### [PROBLEM REQUIREMENTS]
Print each of the following entries word for word, leaving out the pictures.

-------- RECORDS PROVIDED --------

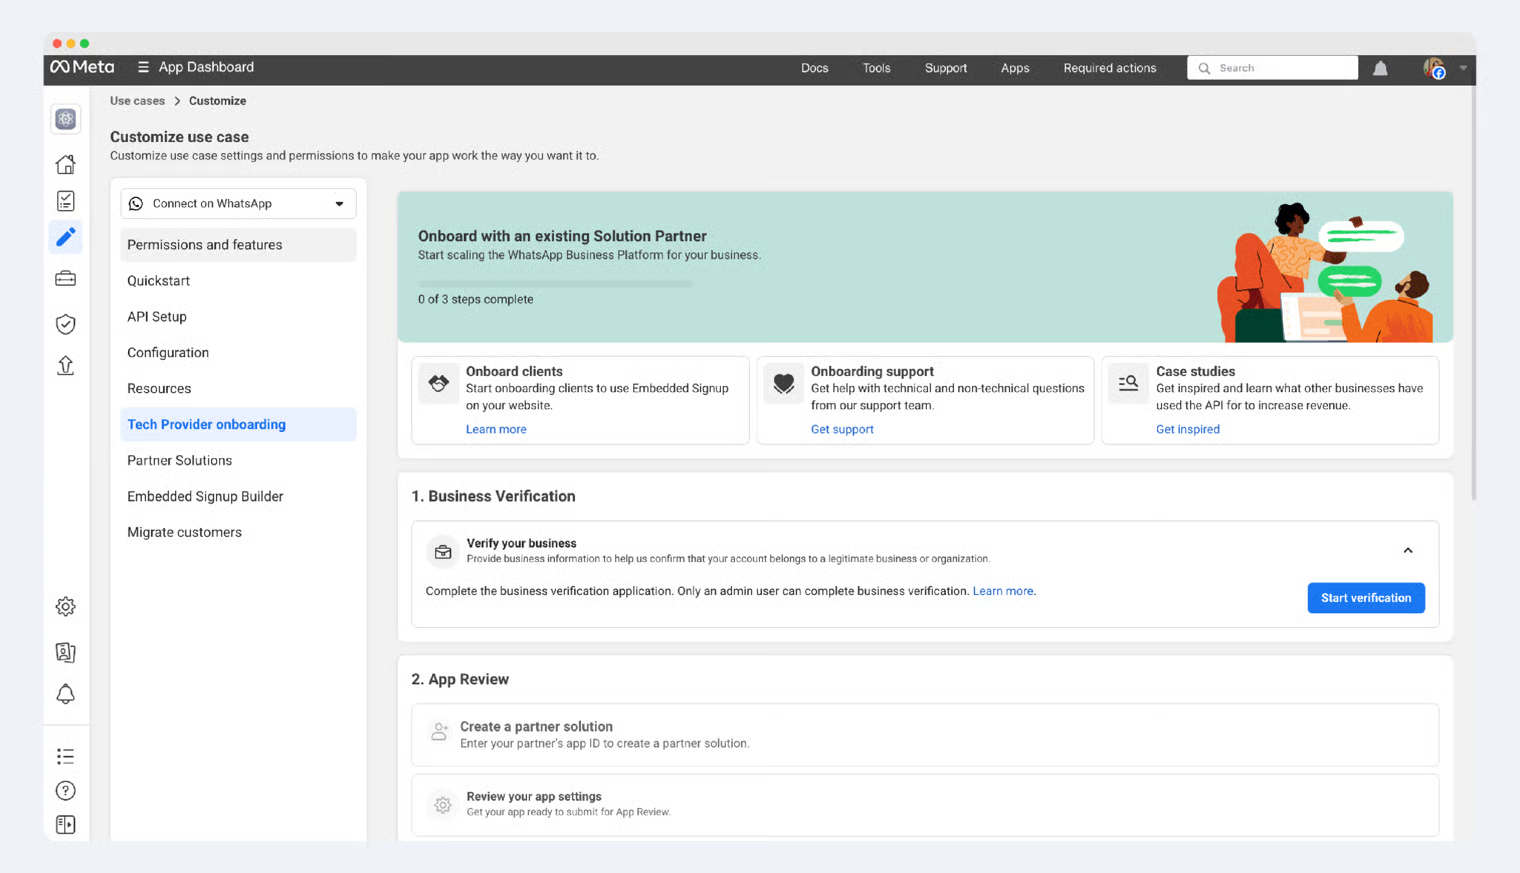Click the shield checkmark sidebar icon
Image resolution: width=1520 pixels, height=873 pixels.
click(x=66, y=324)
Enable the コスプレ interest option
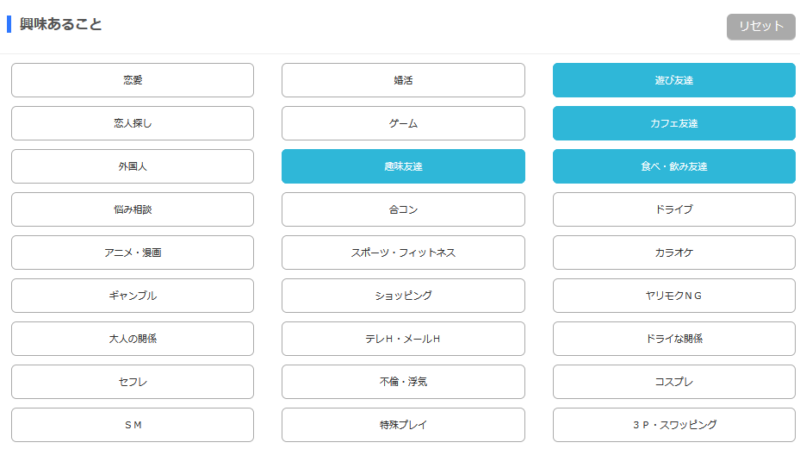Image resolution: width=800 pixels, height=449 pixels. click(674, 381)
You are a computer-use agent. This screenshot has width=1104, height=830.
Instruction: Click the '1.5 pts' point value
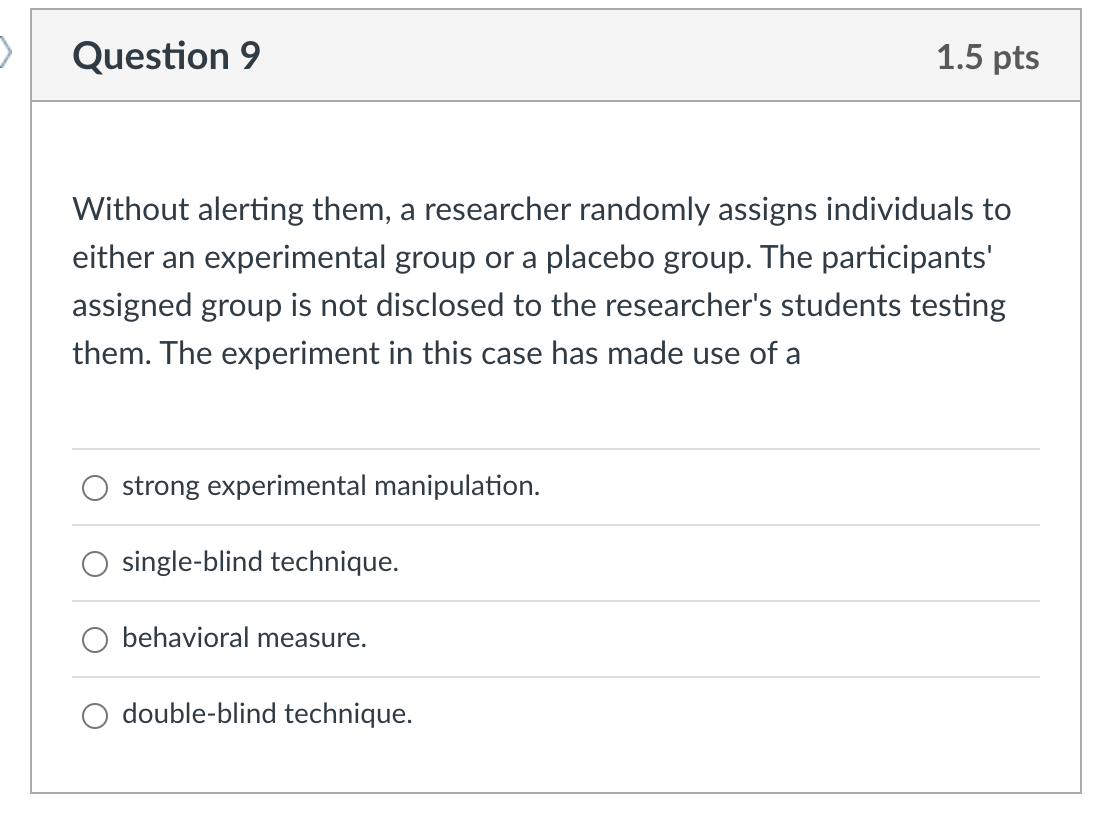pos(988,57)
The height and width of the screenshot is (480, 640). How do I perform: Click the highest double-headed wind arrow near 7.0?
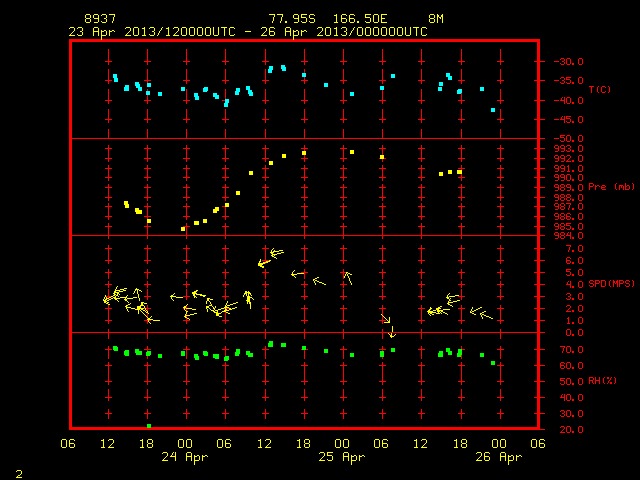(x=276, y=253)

--------

### [EXERCISE RESPONSE]
Click the shield checkmark sidebar icon
Image resolution: width=1520 pixels, height=873 pixels.
click(x=66, y=324)
Enable the コスプレ interest option
Image resolution: width=800 pixels, height=449 pixels. click(674, 381)
You are a computer-use agent. This screenshot has width=1104, height=830.
Instruction: Click the '1.5 pts' point value
pos(988,57)
The height and width of the screenshot is (480, 640). How do I perform: Click the highest double-headed wind arrow near 7.0?
(x=276, y=253)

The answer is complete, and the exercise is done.